• **Your tasks**
1 > How many chapters does the review say Beckman's book contains?
2 > Reproduce the passage of the review starting at "In the introduction, Beckman" and ending at "Susan Rubin Suleiman.", changing "inspiration" to "guidance".
++++ Selection ++++
Crash: Cinema and the Politics of Speed and Stasis, Karen Beckman


Karen Beckman,
Crash: Cinema and the Politics of Speed and Stasis.
Durham and London: Duke University Press, 2010
ISBN: 978-0-8223-4726-2
US$24.95 (pb)
305pp
(Review copy supplied by Duke University Press)

Since the industrial revolution, technology has completely altered ways of living. In the twenty-first century, a deluge of new technology has continued to crash into our daily lives, altering modes of communication and commerce. Our lives are increasingly split between the digital and corporeal.  Sometimes there is no clear distinction between the two. Writing within this structure of feeling, Karen Beckman’s Crash: Cinema and the Politics of Speed and Stasis takes an innovative, interdisciplinary approach, looking at how the car crash can be used as a way to “explore tensions that exist at the heart of the film experience: between stasis and motion, body and image, proximity and distance, self and other, and inside and outside” (p. 1). Although she is undoubtedly interested in cinema and the film-going experience, Beckman asserts her multidimensional approach, stating that she “hope[s] to emphasize, rather than explain away, cinema’s impurity at a time when some critics, especially within the field of art history, are calling for a renewed focus on the medium, a parallel reinvigoration of traditional epistemological structures, and a disciplining of the messy field of cinema studies” (p. 1). Throughout her seven-chapter book, Beckman, Professor of Film Studies at the University of Pennsylvania, presents a thoughtful analysis of how car crashes have been pivotal within twentieth and twenty-first century culture. However, Crash also showcases a refreshing, innovative way to explore and analyze culture, while engaging texts and theories from a variety of disciplines.

In the introduction, Beckman explains her approach and how she intends to engage the car crash throughout Crash. She states, “I ask why artists, writers, and filmmakers—including Cecil Hepworth, Andy Warhol, Jean-Luc Godard, Ousmane Sembène, J.G. Ballard, Alejandro González Iñárritu, and Nancy Davenport—have repeatedly turned to immobilized and crashed cars as they wrestle with the political, ethical, sexual and aesthetic conundrums of the modern world” (p. 7). Using a variety of texts that are on the borders of different kinds of media (film, photography, literature), Beckman takes inspiration from a number of scholars, but is noticeably influenced by feminist writers, particularly Judith Butler and Susan Rubin Suleiman.
++++ Provided records ++++
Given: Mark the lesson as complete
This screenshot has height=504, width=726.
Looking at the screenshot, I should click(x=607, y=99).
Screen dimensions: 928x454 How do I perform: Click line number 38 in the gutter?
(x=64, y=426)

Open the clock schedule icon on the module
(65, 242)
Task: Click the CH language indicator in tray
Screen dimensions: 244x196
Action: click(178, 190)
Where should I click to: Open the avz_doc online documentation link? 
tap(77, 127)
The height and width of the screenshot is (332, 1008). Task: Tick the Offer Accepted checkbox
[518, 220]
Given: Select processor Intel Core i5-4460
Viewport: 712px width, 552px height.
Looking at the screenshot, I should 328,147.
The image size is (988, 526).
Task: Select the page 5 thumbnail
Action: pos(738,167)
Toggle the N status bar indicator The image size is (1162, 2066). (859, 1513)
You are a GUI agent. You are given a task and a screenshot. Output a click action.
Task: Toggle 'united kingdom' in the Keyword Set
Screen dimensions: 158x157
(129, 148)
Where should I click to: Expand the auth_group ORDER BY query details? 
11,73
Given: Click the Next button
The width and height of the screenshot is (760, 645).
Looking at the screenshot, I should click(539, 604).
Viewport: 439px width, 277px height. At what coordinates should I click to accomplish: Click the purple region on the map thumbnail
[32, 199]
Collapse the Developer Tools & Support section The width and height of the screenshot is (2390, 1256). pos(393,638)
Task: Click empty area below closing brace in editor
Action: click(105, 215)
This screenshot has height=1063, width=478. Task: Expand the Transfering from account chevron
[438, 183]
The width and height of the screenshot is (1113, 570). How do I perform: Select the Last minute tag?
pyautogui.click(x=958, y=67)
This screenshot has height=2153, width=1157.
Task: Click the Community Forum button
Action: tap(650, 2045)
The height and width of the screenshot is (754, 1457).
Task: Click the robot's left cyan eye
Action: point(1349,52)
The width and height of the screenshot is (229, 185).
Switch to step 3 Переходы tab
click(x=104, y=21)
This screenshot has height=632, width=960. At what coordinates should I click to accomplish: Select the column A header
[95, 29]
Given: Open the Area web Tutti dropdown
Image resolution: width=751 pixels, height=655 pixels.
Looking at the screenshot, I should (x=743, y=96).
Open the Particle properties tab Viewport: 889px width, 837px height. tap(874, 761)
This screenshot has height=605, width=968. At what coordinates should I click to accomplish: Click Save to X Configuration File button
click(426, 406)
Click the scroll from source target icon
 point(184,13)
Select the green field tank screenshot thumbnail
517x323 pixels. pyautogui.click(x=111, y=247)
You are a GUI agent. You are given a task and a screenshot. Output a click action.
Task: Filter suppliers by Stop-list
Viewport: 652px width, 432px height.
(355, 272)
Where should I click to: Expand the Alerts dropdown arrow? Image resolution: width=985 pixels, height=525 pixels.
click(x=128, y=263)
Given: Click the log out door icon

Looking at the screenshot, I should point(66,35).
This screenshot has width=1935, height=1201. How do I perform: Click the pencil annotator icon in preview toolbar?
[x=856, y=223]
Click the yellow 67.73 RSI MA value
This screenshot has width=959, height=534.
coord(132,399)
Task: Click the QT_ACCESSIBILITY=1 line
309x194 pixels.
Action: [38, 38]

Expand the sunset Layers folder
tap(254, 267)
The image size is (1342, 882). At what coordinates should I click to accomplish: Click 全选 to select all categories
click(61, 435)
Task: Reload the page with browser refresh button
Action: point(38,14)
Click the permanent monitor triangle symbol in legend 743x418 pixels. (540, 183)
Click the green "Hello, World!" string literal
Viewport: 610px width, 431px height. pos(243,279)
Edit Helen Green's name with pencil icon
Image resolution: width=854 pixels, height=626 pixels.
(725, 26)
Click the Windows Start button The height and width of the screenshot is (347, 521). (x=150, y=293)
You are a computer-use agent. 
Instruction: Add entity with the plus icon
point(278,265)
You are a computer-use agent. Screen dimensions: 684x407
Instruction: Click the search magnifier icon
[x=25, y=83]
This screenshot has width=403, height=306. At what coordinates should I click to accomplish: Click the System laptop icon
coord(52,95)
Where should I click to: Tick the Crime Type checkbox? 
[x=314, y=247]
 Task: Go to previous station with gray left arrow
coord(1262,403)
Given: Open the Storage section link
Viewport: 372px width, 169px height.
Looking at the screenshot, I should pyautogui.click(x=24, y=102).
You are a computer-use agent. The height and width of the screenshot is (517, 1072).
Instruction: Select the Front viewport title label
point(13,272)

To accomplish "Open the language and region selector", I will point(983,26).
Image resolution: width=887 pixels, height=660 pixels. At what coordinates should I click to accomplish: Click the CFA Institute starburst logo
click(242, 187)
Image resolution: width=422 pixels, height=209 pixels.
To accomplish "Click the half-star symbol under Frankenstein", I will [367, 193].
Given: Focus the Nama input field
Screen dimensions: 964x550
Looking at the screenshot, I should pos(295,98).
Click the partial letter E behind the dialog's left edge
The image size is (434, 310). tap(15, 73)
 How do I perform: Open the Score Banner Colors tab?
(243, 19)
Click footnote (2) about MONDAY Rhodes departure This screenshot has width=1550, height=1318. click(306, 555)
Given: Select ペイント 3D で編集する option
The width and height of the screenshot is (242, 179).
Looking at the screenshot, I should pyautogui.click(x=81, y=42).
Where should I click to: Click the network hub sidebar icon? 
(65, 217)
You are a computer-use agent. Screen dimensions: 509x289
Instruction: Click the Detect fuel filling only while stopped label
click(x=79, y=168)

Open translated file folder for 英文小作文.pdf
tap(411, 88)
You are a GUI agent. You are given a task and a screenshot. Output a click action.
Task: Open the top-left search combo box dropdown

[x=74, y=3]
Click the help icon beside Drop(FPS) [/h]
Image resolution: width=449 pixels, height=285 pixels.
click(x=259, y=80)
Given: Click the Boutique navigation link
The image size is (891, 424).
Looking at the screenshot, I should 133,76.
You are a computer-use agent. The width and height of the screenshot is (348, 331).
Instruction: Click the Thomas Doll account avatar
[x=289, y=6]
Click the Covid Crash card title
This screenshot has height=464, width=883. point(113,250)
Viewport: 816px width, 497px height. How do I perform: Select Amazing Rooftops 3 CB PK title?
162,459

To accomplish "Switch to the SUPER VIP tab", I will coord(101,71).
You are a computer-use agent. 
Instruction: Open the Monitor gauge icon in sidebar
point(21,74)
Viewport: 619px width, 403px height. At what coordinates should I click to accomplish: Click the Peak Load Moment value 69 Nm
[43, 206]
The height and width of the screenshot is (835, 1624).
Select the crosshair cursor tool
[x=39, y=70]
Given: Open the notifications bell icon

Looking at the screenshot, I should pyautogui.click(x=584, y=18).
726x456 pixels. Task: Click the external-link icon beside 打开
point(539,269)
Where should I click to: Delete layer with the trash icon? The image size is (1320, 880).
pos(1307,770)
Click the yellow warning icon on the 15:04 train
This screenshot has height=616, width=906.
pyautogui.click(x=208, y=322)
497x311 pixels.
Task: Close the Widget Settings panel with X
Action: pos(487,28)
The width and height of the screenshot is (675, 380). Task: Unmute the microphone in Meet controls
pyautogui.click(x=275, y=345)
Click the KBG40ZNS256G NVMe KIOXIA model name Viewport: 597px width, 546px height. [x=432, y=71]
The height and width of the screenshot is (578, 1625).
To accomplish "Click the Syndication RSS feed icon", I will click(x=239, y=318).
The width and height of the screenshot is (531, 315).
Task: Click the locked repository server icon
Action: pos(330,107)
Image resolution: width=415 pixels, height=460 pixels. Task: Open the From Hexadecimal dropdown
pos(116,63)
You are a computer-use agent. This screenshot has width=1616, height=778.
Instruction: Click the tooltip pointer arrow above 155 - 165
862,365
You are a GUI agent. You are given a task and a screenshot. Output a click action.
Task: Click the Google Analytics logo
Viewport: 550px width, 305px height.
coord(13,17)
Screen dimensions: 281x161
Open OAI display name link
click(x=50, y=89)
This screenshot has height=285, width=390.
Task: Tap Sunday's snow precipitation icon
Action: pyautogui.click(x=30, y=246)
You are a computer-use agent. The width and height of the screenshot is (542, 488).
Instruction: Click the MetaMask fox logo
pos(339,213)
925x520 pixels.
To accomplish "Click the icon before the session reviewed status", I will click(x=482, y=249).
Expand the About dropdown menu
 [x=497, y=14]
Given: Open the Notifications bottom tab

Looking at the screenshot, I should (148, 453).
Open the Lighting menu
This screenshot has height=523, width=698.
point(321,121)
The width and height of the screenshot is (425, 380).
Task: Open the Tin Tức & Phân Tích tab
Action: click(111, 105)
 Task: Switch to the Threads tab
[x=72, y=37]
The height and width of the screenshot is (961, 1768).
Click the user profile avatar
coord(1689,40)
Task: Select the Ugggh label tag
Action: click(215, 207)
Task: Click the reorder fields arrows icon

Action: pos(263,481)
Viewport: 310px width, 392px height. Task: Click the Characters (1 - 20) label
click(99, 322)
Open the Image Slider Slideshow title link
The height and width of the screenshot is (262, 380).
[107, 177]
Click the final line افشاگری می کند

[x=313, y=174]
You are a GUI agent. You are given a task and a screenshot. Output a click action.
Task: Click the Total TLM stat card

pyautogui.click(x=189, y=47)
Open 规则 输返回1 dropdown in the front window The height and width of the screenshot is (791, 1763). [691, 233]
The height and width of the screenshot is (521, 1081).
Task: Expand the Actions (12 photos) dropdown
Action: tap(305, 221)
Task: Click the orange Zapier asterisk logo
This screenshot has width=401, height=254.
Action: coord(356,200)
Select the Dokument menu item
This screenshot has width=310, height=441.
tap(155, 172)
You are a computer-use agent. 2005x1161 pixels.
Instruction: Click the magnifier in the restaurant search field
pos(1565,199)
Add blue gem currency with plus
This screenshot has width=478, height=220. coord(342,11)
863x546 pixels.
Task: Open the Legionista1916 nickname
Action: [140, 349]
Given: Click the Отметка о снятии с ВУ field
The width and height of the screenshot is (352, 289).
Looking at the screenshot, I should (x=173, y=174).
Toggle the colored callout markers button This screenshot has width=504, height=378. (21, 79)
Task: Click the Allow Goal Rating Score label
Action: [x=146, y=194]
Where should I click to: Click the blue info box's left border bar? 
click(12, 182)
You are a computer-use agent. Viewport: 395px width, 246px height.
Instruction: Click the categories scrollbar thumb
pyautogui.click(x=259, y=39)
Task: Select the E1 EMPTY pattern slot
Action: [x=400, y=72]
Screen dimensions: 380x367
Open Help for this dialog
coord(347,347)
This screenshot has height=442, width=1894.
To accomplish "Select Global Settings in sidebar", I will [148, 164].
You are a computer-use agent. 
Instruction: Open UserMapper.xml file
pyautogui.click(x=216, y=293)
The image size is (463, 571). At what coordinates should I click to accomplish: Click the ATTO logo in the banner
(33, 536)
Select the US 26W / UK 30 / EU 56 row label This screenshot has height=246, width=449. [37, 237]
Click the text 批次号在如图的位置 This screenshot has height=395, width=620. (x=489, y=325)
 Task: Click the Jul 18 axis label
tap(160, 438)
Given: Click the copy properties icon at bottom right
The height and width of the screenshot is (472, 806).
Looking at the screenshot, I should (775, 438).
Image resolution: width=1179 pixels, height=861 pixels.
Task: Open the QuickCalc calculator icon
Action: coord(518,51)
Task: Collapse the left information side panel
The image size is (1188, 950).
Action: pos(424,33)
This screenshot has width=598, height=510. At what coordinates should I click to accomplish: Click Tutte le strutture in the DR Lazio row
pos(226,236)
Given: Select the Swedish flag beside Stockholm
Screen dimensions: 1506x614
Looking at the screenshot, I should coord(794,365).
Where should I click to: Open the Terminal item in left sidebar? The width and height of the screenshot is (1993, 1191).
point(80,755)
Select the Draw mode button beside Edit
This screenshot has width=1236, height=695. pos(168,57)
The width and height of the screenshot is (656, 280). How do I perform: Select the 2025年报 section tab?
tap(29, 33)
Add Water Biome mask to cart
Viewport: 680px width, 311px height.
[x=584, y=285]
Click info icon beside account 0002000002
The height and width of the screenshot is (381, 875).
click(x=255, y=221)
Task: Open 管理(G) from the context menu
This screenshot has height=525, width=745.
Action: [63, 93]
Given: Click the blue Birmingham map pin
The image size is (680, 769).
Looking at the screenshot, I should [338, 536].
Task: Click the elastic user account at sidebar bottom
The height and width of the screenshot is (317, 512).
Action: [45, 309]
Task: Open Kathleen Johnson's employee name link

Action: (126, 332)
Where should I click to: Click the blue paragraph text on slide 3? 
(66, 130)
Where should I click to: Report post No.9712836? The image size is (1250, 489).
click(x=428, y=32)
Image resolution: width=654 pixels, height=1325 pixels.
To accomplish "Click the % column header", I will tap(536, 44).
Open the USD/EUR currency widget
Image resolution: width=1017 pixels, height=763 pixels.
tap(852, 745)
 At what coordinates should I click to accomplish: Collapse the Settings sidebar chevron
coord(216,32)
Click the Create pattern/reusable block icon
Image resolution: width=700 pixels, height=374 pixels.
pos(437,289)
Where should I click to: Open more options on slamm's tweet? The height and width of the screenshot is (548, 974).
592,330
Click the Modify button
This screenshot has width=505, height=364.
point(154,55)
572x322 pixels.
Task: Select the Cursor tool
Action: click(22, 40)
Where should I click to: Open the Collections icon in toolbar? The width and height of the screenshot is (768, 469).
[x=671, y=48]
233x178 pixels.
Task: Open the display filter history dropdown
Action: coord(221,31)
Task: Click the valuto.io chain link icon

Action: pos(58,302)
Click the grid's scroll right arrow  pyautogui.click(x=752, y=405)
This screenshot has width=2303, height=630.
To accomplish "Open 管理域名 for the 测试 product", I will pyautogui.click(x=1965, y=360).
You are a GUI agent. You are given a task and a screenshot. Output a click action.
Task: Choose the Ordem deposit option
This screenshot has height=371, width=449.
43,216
++++
• **Answers to the exercises**
1 > Seven.

2 >
In the introduction, Beckman explains her approach and how she intends to engage the car crash throughout Crash. She states, “I ask why artists, writers, and filmmakers—including Cecil Hepworth, Andy Warhol, Jean-Luc Godard, Ousmane Sembène, J.G. Ballard, Alejandro González Iñárritu, and Nancy Davenport—have repeatedly turned to immobilized and crashed cars as they wrestle with the political, ethical, sexual and aesthetic conundrums of the modern world” (p. 7). Using a variety of texts that are on the borders of different kinds of media (film, photography, literature), Beckman takes guidance from a number of scholars, but is noticeably influenced by feminist writers, particularly Judith Butler and Susan Rubin Suleiman.